Under historical utility glass we mean glass objects that in the past had a function in daily life or used by special or festive occasions and are not explicitly created as an expression of artistry.
So historical utility glass is a container concept. It includes a large number of types and kinds of objects, which have in common that they are made of glass and used in daily life and/or at special events. Outside this definition fall those glass objects that are explicitly made as art. This usually involves modern glass art. Most glass of the earlier centuries, however beautiful made or decorated, had a utility function. Some types are still in use, sometimes in their traditional form, but nowadays mostly made in plastic.

The use of other glass objects has gone in the course of time. The actual use or an exact dating is therefore difficult to determine. That certainly is the case when they are made in larger numbers and rarely have a (creators) mark or are nowhere described. Sometimes the former use can only be guessed using old paintings or prints.

Why is knowledge of historical utility Glass so important?
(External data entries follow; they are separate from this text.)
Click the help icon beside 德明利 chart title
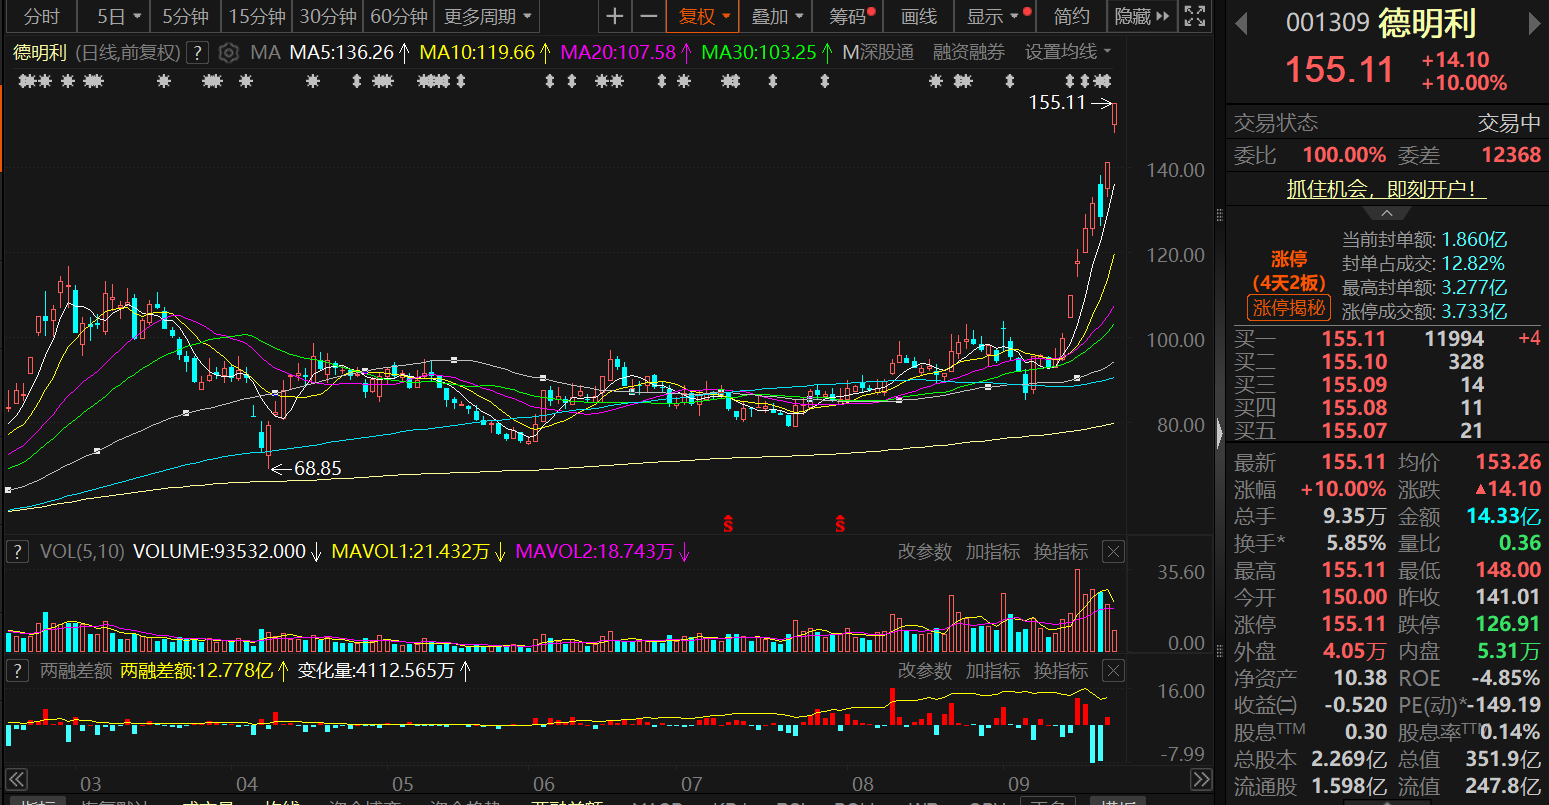1549x805 pixels. click(198, 53)
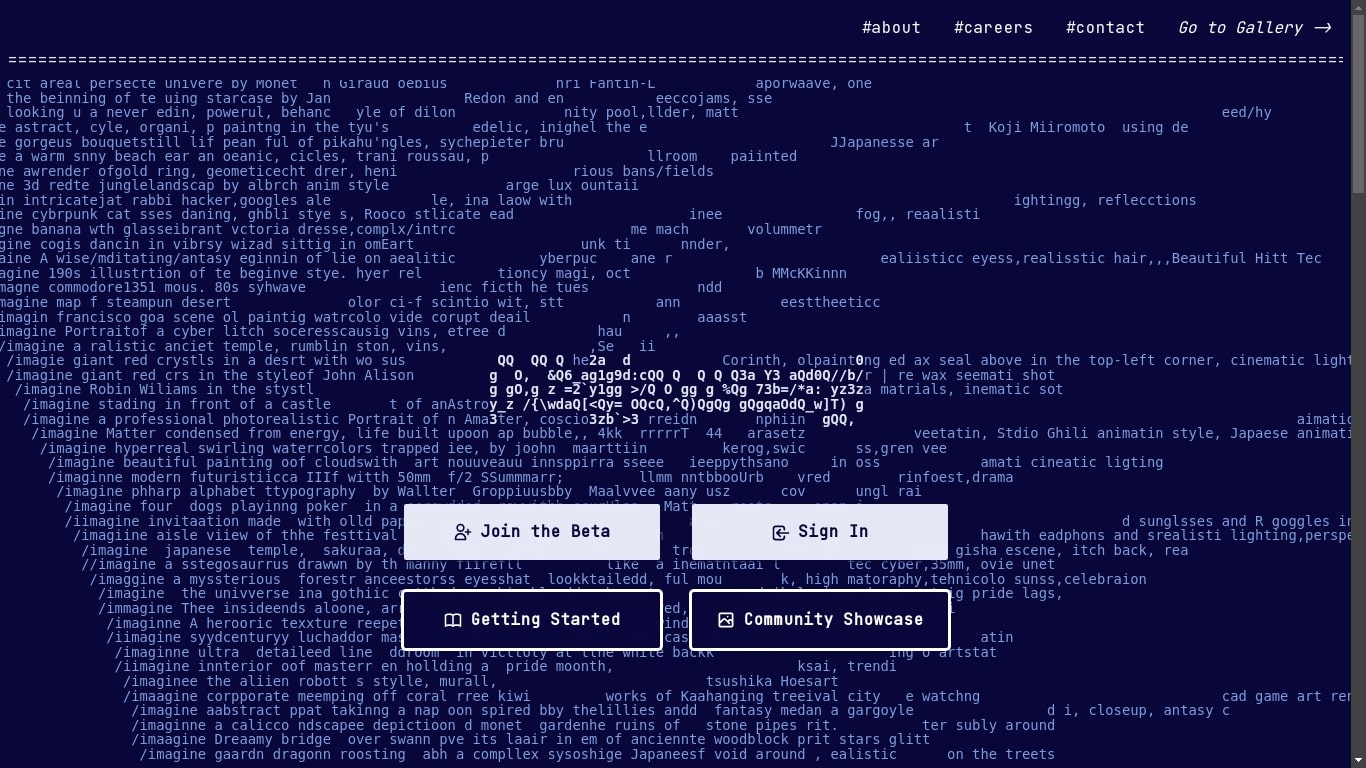Click the open book icon on Getting Started
Image resolution: width=1366 pixels, height=768 pixels.
(453, 620)
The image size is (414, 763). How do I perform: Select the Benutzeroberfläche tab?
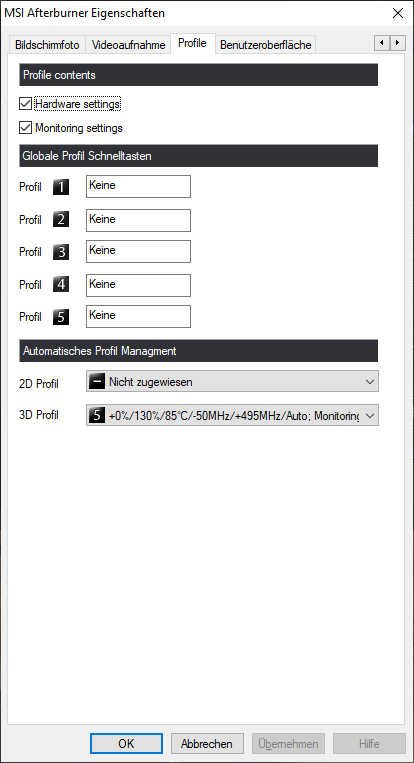(x=266, y=45)
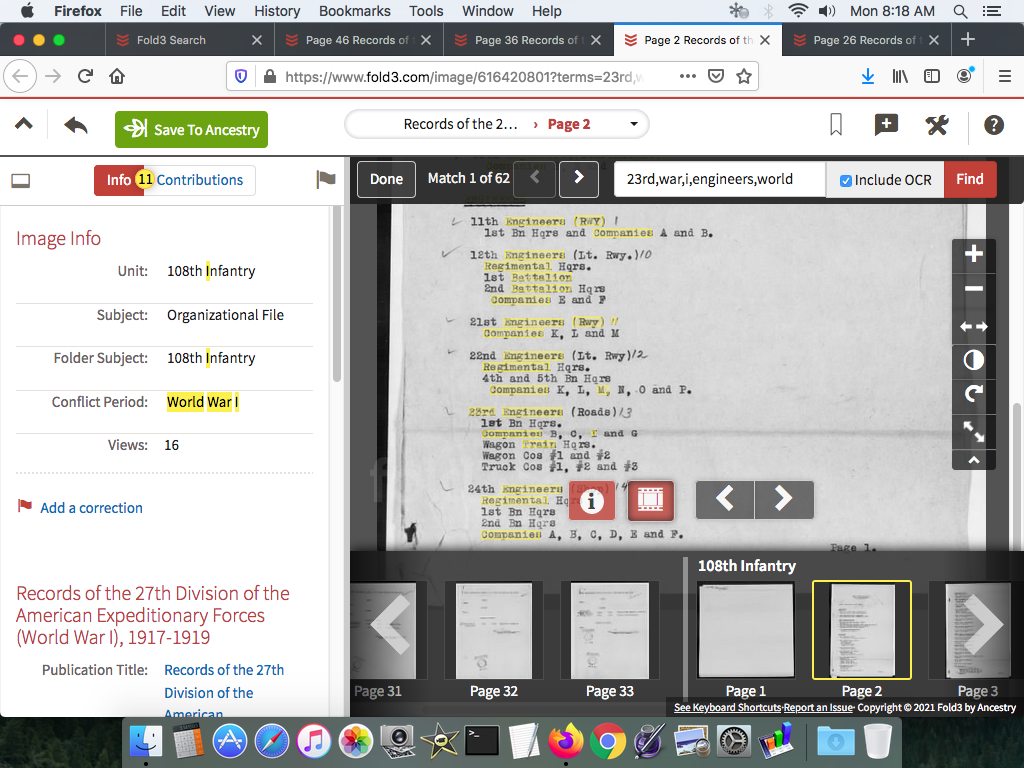Screen dimensions: 1024x768
Task: Click the bookmark icon
Action: (x=836, y=125)
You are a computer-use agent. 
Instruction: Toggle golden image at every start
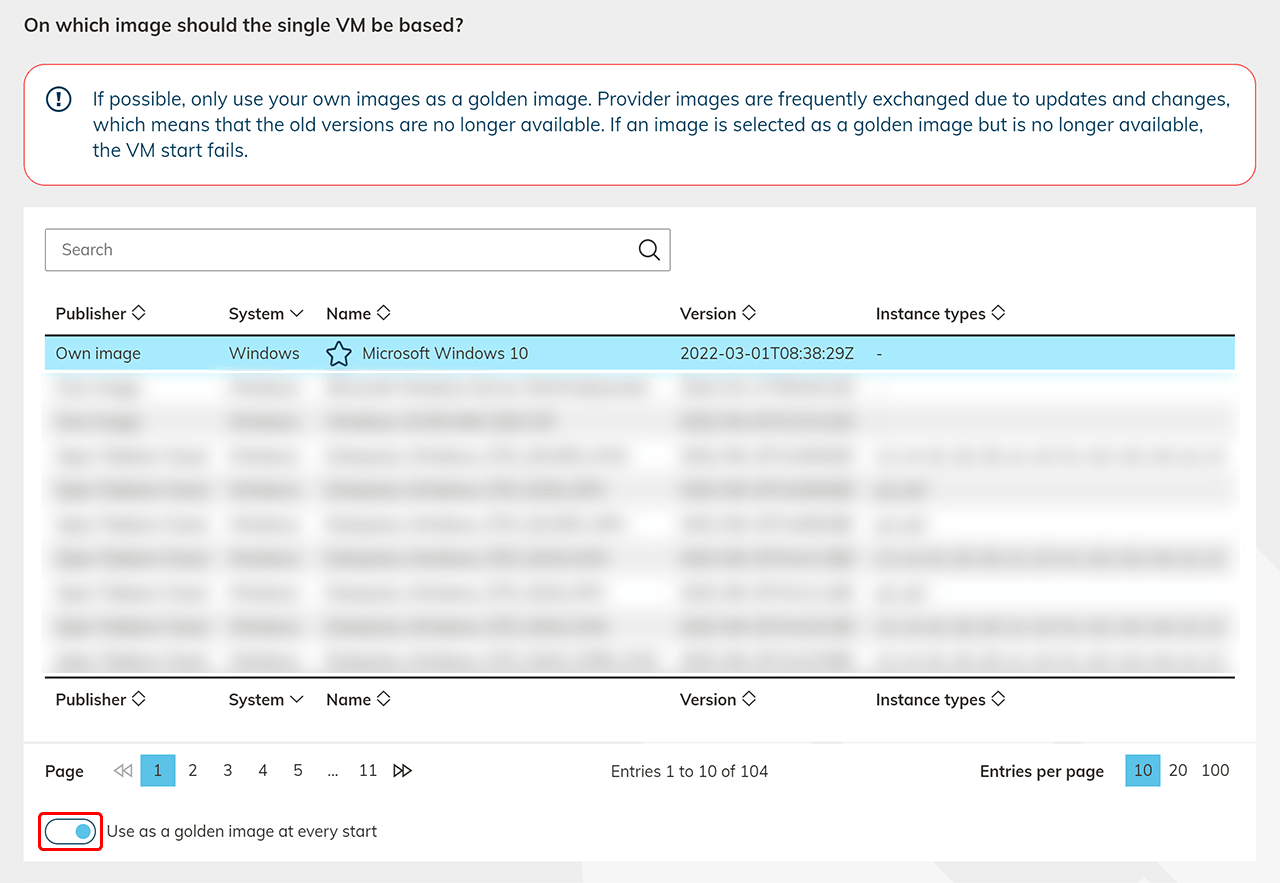(71, 832)
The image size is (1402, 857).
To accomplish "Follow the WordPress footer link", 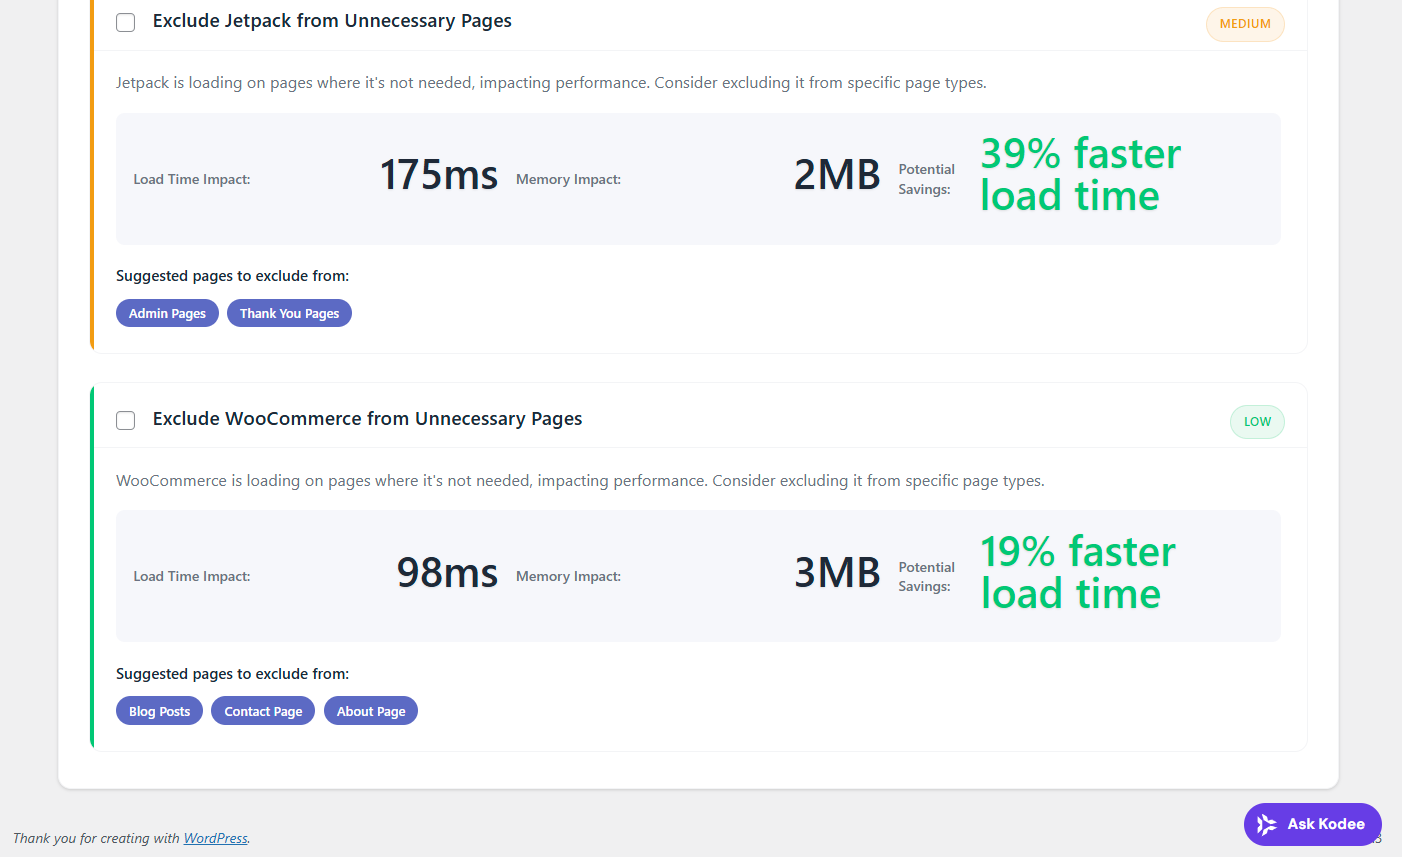I will point(215,838).

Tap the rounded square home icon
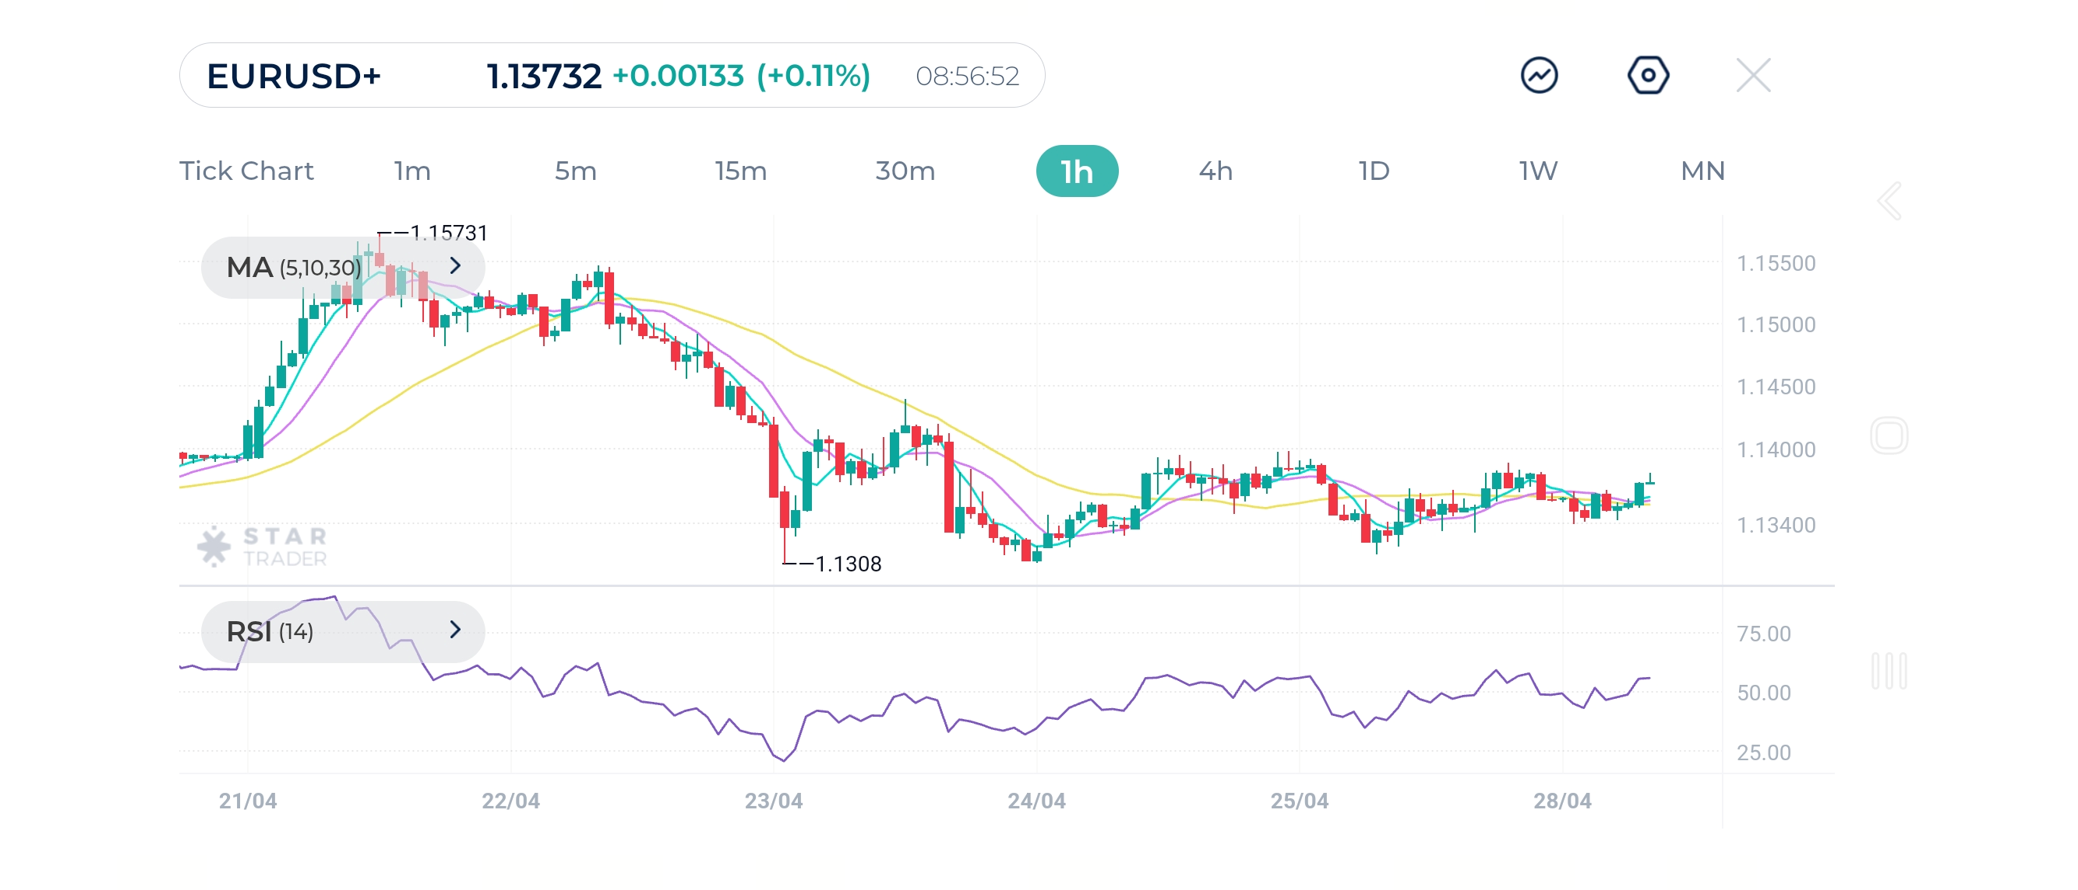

Promoting and unlocking the knowledge of historical utility glass is just now important because people who have actual work experience in the manual or semi automated making of the ‘young-historical’ part of utility glass rapidly disappear. In a few years no one will know anymore from personal experience of this cultural heritage. Only written, so secondary sources will be available on the manufacture, use, transport of glass or of international trade contacts. And already those sources on historical utility glass are relatively scarce, because most of the scientific attention is given to historical ornamental glass.

Centre of knowledge for historical utility glass

We want to set up a centre of knowledge on historical use glass, accessible for both a wide audience and scientists. Building materials are the data files that exist at institutions such as museums and universities, at associations of collectors and among private collectors or (former) employees in the glass industry. Many of these files are little known to third parties or not easily accessible, partly for reasons of security of the collections. They vary in scope, form, content and quality and take usually the form of annotated collection catalogues. Data files of museums and (exhibition) catalogues are the last years more and more electronically accessible. We welcome this development and will, where appropriate and possible, support these. Especially in older collections the information given is often very brief. Also a mojority of the objects remain ‘in depot’ and are therefore known to just a few and inaccessible to outsiders.

It has been suggested that the Foundation would build up its own glass collection to serve as a study collection. We believe that for the time being this is not our task.